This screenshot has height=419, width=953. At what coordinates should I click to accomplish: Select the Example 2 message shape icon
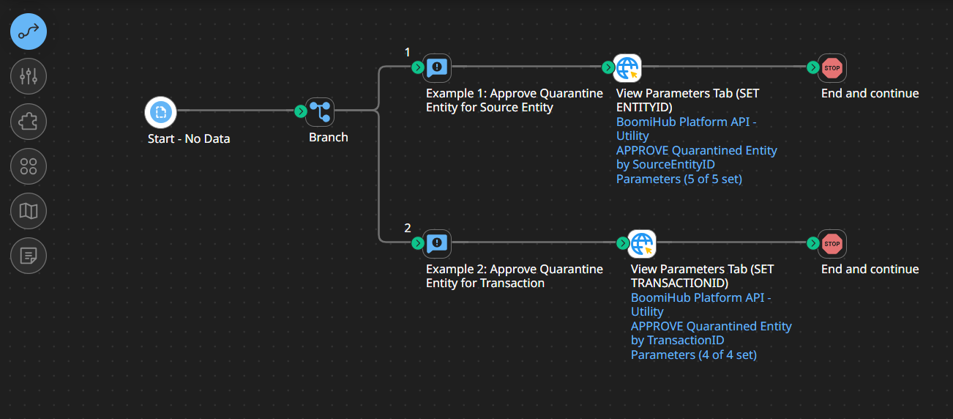437,243
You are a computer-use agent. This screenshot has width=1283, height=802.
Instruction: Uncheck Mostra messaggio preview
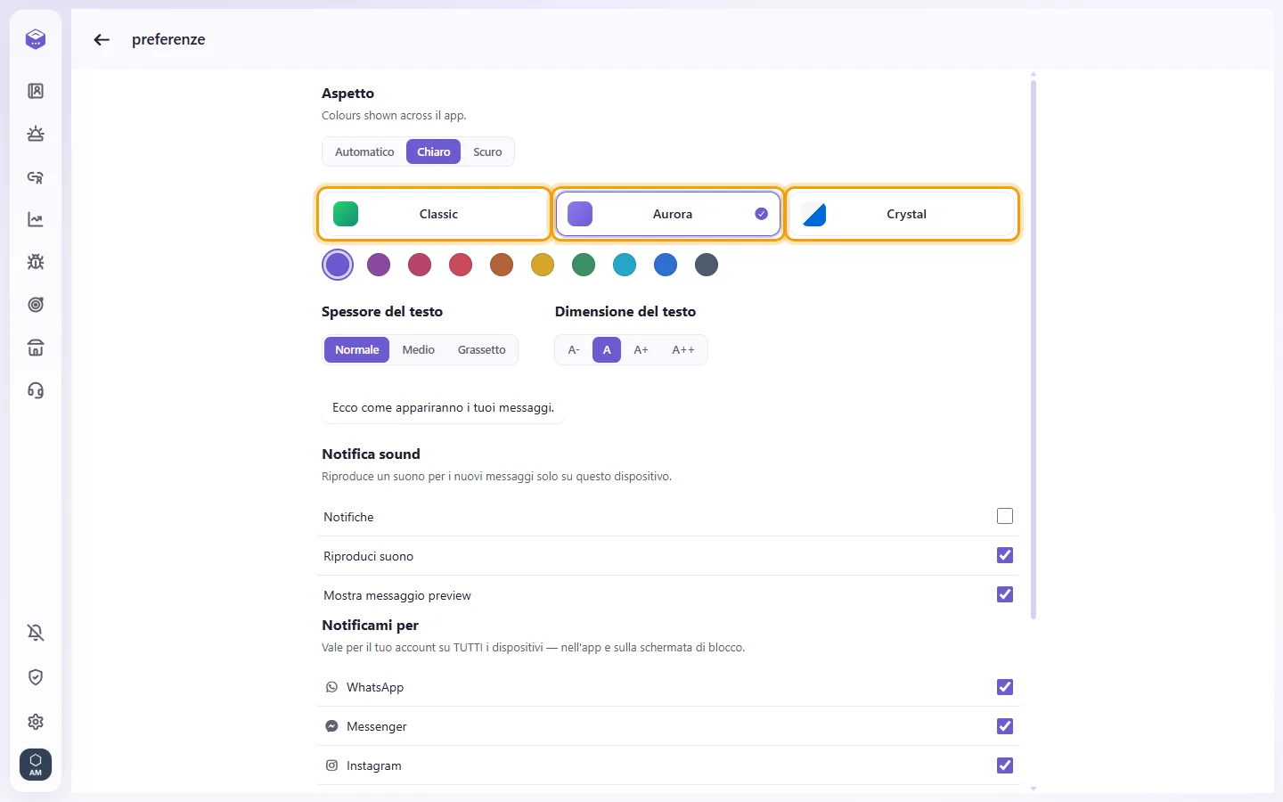click(x=1005, y=594)
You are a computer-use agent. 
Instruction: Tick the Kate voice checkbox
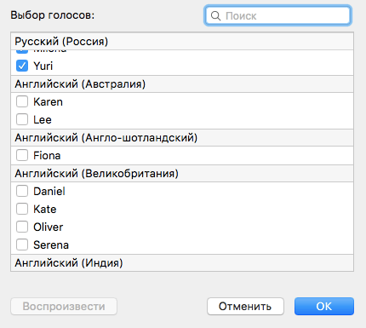click(x=22, y=209)
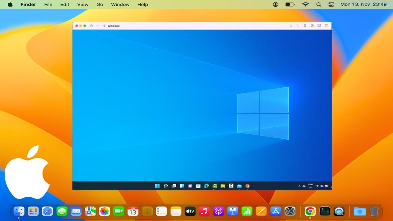Open the Windows Start menu
The image size is (393, 221).
point(157,186)
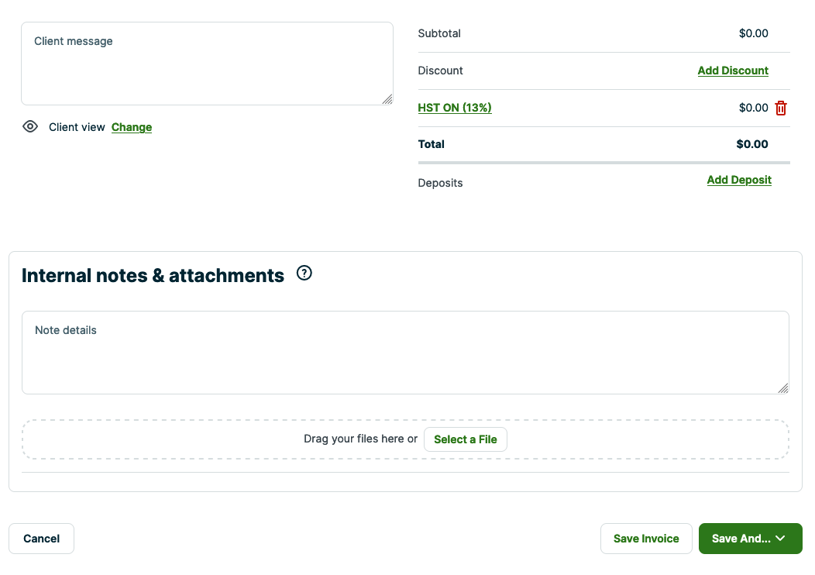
++++++++++
* **Requirement**
Retype the records in full. Do not carry over the images.

* **Solution**
This screenshot has height=419, width=953. At what coordinates should I click to accomplish: Select the Example 2 message shape icon
437,243
You are a computer-use agent. This screenshot has width=1283, height=802.
Instruction: Uncheck Mostra messaggio preview
click(x=1005, y=594)
You are a computer-use agent. 
Instruction: Tick the Kate voice checkbox
click(x=22, y=209)
Open the Windows Start menu
The image size is (393, 221).
point(157,186)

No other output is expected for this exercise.